*** Input records Section Begins ***

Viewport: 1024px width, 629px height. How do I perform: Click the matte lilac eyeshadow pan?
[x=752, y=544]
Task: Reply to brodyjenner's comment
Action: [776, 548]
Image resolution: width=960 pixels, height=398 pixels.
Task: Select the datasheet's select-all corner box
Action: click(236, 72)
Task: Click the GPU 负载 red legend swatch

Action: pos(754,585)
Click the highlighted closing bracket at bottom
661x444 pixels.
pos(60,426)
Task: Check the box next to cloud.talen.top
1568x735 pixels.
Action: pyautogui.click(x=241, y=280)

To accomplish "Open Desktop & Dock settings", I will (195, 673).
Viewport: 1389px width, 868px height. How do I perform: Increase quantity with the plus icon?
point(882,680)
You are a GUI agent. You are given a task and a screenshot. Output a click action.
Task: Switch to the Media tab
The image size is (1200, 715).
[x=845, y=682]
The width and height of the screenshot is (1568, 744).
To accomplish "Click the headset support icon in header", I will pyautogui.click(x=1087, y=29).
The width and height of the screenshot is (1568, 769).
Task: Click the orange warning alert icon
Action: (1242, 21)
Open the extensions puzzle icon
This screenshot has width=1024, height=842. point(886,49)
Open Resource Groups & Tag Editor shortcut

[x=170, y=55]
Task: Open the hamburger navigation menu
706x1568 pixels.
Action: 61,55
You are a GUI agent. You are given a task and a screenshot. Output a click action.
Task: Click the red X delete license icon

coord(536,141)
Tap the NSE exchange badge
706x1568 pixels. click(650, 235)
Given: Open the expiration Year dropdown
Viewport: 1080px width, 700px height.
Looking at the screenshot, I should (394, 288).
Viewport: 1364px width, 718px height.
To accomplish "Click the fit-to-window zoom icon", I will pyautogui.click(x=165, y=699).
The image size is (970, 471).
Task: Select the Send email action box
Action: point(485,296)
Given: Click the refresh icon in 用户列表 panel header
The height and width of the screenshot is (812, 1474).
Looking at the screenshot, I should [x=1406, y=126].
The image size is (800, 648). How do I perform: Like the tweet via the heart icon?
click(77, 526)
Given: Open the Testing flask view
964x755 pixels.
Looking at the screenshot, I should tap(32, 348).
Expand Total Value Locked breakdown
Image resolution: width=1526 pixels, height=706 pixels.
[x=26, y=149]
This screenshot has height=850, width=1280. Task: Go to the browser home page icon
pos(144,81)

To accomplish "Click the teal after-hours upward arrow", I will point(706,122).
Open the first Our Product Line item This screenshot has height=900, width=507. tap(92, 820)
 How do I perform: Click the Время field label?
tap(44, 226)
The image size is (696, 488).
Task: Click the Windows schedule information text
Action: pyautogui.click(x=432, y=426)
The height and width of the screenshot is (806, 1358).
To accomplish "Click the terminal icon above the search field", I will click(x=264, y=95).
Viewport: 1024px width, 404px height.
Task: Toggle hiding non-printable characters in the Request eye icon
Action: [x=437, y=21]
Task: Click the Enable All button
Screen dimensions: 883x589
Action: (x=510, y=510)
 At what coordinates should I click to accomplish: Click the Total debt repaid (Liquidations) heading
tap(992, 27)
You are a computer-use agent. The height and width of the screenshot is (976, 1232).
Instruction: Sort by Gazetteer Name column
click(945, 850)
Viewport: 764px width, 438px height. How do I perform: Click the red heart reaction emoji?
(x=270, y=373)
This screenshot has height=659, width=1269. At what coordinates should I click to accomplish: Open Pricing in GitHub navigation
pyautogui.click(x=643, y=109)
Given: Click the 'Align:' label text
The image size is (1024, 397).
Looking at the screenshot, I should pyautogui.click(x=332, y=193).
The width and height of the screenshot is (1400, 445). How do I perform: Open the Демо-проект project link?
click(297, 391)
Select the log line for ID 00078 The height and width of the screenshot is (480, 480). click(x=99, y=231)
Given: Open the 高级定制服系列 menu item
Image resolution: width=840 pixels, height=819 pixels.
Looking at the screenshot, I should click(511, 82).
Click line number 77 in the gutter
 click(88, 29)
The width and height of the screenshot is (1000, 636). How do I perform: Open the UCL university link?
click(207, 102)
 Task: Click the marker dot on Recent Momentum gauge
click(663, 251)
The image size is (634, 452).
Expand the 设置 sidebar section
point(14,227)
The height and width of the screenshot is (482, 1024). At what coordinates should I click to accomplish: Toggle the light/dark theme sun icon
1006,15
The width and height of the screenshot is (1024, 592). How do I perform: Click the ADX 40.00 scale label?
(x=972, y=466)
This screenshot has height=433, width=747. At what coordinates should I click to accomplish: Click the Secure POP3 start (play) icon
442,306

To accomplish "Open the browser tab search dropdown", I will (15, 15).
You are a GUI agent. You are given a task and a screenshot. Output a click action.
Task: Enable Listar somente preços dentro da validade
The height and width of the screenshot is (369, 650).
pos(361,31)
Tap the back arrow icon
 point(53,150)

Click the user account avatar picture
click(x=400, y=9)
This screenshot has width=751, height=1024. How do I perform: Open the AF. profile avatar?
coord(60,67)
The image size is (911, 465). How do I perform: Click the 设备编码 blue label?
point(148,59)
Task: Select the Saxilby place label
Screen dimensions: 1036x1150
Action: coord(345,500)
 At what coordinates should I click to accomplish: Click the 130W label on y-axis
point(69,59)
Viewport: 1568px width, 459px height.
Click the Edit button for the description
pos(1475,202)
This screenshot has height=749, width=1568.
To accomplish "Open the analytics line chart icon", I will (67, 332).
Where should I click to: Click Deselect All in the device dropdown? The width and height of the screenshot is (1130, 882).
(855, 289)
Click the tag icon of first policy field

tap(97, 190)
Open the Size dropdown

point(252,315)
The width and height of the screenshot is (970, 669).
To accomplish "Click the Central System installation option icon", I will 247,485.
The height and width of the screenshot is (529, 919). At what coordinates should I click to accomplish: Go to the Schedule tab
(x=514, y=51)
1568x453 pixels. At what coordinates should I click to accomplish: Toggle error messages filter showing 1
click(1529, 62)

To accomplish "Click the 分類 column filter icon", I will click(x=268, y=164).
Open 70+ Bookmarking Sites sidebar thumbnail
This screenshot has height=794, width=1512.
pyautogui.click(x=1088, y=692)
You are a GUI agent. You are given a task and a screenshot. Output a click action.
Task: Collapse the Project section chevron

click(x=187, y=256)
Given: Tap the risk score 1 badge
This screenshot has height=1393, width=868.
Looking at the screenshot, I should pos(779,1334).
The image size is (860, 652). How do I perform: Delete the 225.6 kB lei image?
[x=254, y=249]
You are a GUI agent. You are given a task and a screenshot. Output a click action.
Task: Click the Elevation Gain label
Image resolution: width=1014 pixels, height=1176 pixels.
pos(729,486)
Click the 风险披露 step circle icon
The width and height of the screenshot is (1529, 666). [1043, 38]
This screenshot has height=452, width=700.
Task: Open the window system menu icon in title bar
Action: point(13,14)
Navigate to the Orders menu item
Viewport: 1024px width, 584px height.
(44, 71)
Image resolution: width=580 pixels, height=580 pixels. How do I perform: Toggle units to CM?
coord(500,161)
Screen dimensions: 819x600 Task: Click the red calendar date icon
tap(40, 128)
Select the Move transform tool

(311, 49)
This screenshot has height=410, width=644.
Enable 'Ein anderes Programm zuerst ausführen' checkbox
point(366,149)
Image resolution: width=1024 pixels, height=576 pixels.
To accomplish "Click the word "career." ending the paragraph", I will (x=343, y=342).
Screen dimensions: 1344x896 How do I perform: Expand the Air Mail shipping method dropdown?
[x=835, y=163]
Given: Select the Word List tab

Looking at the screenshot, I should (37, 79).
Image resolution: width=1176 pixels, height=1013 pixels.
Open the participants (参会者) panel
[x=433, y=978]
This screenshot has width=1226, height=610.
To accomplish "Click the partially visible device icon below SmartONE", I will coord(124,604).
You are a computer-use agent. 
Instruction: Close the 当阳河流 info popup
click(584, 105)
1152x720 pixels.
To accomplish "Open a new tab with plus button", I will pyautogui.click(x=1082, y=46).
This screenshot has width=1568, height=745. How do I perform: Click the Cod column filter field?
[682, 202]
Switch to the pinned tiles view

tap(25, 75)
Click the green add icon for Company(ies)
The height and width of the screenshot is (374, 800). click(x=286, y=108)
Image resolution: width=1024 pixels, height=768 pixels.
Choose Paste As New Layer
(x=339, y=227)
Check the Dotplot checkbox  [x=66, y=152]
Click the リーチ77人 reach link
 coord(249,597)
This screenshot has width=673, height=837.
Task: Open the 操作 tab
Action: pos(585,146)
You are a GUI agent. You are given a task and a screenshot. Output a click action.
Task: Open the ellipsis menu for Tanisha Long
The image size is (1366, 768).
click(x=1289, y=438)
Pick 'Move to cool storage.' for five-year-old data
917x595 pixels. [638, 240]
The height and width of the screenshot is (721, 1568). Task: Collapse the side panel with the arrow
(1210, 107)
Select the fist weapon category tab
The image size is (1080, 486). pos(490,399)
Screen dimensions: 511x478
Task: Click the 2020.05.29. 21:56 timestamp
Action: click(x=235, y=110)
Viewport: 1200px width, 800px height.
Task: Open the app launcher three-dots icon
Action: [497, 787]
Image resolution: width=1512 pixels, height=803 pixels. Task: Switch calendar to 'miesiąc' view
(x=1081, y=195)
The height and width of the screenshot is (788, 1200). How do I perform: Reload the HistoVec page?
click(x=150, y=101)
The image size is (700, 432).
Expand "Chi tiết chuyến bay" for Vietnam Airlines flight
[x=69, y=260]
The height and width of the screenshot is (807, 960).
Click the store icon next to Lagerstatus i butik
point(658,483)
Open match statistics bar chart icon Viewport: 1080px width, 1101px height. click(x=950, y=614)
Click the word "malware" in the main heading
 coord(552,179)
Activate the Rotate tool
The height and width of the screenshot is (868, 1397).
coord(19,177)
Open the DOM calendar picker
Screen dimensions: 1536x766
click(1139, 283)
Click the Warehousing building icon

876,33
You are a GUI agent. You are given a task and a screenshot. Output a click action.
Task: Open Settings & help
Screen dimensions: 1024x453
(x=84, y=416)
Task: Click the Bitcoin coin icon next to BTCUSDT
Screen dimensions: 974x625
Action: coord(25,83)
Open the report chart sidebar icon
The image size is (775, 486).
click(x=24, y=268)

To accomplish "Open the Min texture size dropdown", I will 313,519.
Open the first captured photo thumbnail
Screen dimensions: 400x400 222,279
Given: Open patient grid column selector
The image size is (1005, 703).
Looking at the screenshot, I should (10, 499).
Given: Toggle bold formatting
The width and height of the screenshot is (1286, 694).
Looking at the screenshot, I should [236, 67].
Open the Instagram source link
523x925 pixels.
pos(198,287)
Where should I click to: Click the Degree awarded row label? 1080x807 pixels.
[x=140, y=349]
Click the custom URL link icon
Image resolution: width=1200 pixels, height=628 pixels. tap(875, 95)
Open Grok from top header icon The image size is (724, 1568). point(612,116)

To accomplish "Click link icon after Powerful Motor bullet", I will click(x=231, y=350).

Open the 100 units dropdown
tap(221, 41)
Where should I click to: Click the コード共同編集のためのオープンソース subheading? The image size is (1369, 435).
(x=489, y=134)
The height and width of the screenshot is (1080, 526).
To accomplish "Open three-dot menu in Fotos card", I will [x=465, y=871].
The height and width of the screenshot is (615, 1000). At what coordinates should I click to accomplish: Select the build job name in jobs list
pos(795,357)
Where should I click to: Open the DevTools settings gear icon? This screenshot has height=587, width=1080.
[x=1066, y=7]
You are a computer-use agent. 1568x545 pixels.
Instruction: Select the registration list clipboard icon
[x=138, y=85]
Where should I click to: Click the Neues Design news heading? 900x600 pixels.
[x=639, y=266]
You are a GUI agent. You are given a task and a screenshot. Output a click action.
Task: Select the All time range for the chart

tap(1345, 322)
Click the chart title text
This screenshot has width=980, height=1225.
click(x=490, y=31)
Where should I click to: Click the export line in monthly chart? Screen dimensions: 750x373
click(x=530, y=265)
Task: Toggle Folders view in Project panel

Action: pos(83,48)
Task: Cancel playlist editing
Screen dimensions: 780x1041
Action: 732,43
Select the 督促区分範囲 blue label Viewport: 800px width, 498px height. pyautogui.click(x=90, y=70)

*** Input records Section Ends ***

Task details: The result consists of the line with "Screen dimensions: 780x1041" through the last line of the entries above, repeated exactly and with nothing else.

Written response:
Screen dimensions: 780x1041
Action: 732,43
Select the 督促区分範囲 blue label Viewport: 800px width, 498px height. pyautogui.click(x=90, y=70)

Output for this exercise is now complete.